Excerpt:
*-*-*

In the process of the eigenstructure assignment, it is desirable to enhance the sensitivity with respect to damage and simultaneously improve system robustness. However, it is difficult to satisfy both requirements, and there is a need to design an optimization problem as follows: we want to determine the optimal variable sets for eigenvalues and eigenvectors reassignment

$$p=\left\{\theta ,d\right\}=\left\{{\theta }_1,{\theta }_2,\cdots ,{\theta }_p,d_1,d_2,\cdots ,d_p\right\}\in {\Re }^{\left(s+1\right)p}$$

(19)

where $\theta$ and $d$ are free parameters to assign closed-loop eigenvalues and eigenvectors, p is the total number of eigenvalues to be assigned, and s is the number of closed-loop forces.

2.2. Construction of Closed-Loop Systems

From the above theory, it is difficult to find a single gain that can enhance the sensitivity of mode shapes for all possible local damage, especially for a multispan structure, as shown in Figure 1 below:

In addition, to effectively excite the dynamic response of every span, we have to install actuators on most of the spans, which is not only costly, but also makes it difficult to implement the closed-loop dynamic load test in practice; hence, a single-gain scheme for closed-loop systems is not applicable for multispan structures.

*-*-*

Given data:
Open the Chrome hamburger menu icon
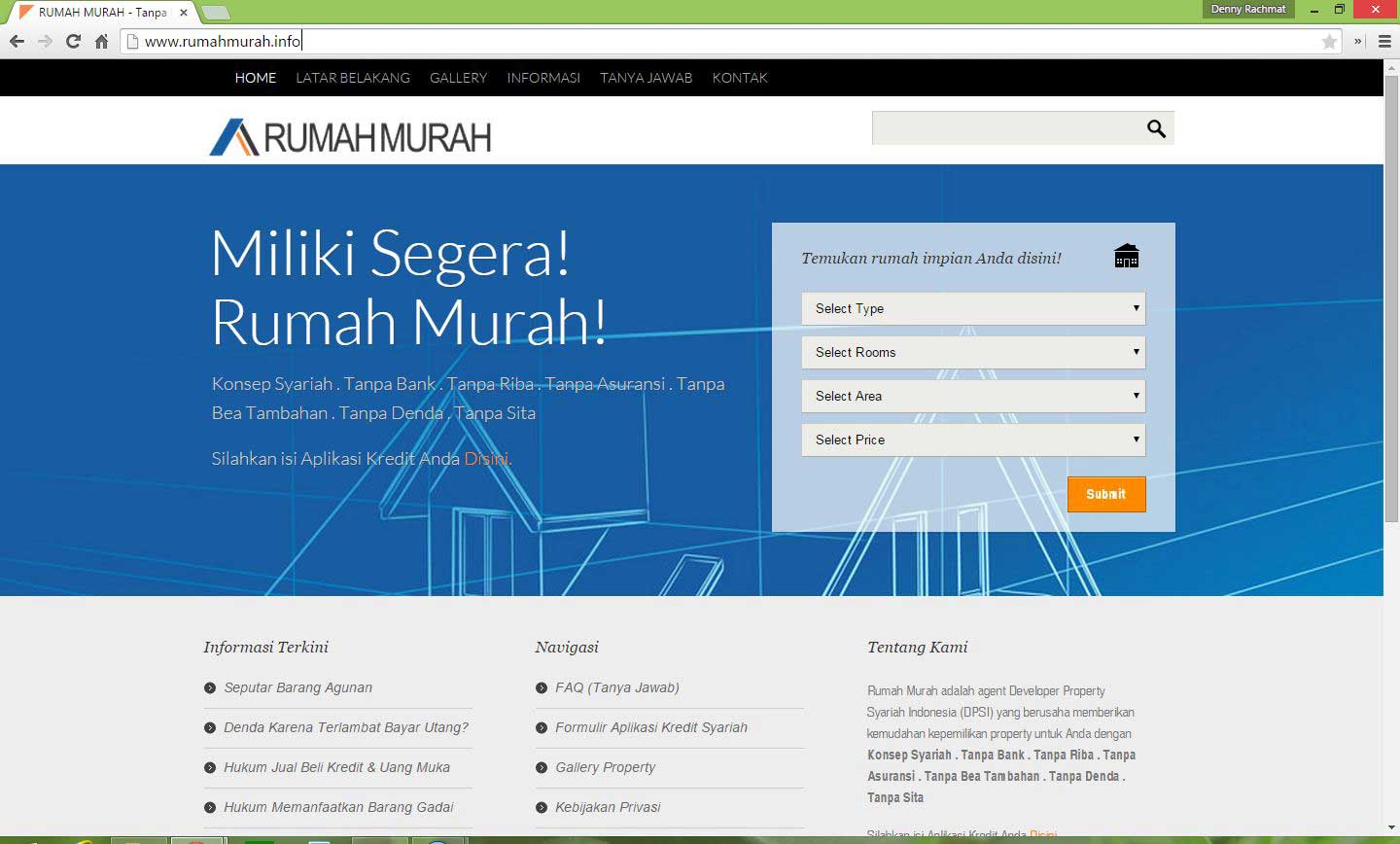The image size is (1400, 844). [1382, 40]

*-*-*

Problems to solve:
[1] Summarize the eigenstructure assignment excerpt in two sentences.
[2] Repeat the portion of the eigenstructure assignment excerpt between "where $\theta$ and" and "of closed-loop forces.", inclusive.
The data has no connection to the text.

Solutions in order:
[1] Since it is hard to both raise sensitivity to damage and improve system robustness during eigenstructure assignment, an optimization problem is set up to find the optimal free parameters for reassigning closed-loop eigenvalues and eigenvectors. A single gain cannot enhance mode-shape sensitivity for all possible local damage in a multispan structure, and installing actuators on most spans is costly and hard to carry out, so a single-gain scheme is not applicable to multispan structures.

[2]
where $\theta$ and $d$ are free parameters to assign closed-loop eigenvalues and eigenvectors, p is the total number of eigenvalues to be assigned, and s is the number of closed-loop forces.